:: To be done ::
Copy out the records below word for word, starting with the line that contains "Click the email HELLO@ROBERTZ.CO" and ending with the final line of the records. Include nothing outside that span.

══ Dataset

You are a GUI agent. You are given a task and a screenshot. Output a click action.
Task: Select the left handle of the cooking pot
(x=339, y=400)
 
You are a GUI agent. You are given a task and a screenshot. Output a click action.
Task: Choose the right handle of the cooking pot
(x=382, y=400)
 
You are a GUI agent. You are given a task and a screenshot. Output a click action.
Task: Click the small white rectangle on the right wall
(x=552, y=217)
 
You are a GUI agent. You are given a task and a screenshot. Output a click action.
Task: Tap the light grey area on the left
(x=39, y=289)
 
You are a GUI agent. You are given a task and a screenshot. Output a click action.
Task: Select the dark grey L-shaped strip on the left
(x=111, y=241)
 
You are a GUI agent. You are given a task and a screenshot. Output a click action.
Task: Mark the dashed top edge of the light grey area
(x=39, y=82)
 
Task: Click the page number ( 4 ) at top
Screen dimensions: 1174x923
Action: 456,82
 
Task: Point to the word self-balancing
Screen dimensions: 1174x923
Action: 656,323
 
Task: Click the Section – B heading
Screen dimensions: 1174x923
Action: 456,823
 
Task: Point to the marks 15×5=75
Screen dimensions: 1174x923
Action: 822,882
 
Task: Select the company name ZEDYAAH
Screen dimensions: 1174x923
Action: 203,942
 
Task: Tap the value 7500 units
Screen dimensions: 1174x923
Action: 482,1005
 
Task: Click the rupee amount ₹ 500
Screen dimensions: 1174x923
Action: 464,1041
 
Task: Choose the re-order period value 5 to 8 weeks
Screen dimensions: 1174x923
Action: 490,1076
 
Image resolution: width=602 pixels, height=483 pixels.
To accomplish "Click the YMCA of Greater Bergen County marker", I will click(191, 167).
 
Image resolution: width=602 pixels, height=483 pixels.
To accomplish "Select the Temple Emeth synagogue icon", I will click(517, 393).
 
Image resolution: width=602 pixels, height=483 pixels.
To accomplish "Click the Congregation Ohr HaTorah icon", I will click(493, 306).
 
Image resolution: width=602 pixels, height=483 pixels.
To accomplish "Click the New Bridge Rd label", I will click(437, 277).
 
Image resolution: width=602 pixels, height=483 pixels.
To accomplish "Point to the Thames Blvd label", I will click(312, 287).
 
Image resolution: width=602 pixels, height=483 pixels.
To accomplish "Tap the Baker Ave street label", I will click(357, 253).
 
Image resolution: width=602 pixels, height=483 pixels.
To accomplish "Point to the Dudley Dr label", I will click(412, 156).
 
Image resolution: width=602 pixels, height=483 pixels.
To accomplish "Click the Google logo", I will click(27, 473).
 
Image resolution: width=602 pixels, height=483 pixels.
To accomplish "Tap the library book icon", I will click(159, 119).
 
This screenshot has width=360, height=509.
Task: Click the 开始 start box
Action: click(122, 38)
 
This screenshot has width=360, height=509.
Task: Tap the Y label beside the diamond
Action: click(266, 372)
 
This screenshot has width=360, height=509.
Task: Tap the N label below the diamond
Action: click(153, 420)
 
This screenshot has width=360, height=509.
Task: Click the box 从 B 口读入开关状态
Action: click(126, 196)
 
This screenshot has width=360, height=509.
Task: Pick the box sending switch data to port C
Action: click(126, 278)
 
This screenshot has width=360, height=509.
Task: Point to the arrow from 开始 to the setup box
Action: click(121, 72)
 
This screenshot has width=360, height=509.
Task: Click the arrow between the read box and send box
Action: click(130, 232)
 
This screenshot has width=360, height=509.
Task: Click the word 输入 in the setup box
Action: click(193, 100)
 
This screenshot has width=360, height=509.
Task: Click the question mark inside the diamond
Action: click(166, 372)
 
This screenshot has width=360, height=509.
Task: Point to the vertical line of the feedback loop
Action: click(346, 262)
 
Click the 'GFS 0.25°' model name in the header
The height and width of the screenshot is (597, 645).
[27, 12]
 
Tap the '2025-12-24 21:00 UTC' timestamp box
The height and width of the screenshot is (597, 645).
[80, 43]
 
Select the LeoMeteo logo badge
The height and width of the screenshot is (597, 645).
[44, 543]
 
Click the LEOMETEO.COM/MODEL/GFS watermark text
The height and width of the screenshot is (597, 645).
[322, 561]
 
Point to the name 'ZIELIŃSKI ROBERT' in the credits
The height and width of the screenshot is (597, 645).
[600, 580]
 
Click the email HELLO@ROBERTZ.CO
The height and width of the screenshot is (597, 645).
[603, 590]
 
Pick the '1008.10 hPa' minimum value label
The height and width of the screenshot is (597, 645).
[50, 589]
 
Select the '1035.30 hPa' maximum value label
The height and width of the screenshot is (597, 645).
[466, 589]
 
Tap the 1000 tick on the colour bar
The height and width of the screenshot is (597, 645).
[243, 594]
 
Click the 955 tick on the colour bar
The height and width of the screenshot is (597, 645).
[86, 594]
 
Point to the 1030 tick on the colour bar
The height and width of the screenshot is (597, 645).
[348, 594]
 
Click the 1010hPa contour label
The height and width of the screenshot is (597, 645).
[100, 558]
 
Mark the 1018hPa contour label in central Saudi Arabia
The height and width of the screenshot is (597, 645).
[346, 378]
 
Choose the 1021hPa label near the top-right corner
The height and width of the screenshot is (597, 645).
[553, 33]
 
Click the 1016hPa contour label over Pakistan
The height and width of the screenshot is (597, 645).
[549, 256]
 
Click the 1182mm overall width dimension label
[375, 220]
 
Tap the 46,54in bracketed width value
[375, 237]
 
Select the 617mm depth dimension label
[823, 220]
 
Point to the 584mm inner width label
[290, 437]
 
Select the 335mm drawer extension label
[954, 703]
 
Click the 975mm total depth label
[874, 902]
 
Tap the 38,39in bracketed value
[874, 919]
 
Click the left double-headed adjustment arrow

════

:: Task answer ::
Click the email HELLO@ROBERTZ.CO
The height and width of the screenshot is (597, 645).
[603, 590]
 
Pick the '1008.10 hPa' minimum value label
The height and width of the screenshot is (597, 645).
[50, 589]
 
Select the '1035.30 hPa' maximum value label
The height and width of the screenshot is (597, 645).
[466, 589]
 
Tap the 1000 tick on the colour bar
The height and width of the screenshot is (597, 645).
[243, 594]
 
Click the 955 tick on the colour bar
The height and width of the screenshot is (597, 645).
[86, 594]
 
Point to the 1030 tick on the colour bar
The height and width of the screenshot is (597, 645).
[348, 594]
 
Click the 1010hPa contour label
The height and width of the screenshot is (597, 645).
[100, 558]
 
Mark the 1018hPa contour label in central Saudi Arabia
The height and width of the screenshot is (597, 645).
[346, 378]
 
Choose the 1021hPa label near the top-right corner
The height and width of the screenshot is (597, 645).
[553, 33]
 
Click the 1016hPa contour label over Pakistan
The height and width of the screenshot is (597, 645).
[549, 256]
 
Click the 1182mm overall width dimension label
[375, 220]
 
Tap the 46,54in bracketed width value
[375, 237]
 
Select the 617mm depth dimension label
[823, 220]
 
Point to the 584mm inner width label
[290, 437]
 
Select the 335mm drawer extension label
[954, 703]
 
Click the 975mm total depth label
[874, 902]
 
Tap the 38,39in bracketed value
[874, 919]
 
Click the left double-headed adjustment arrow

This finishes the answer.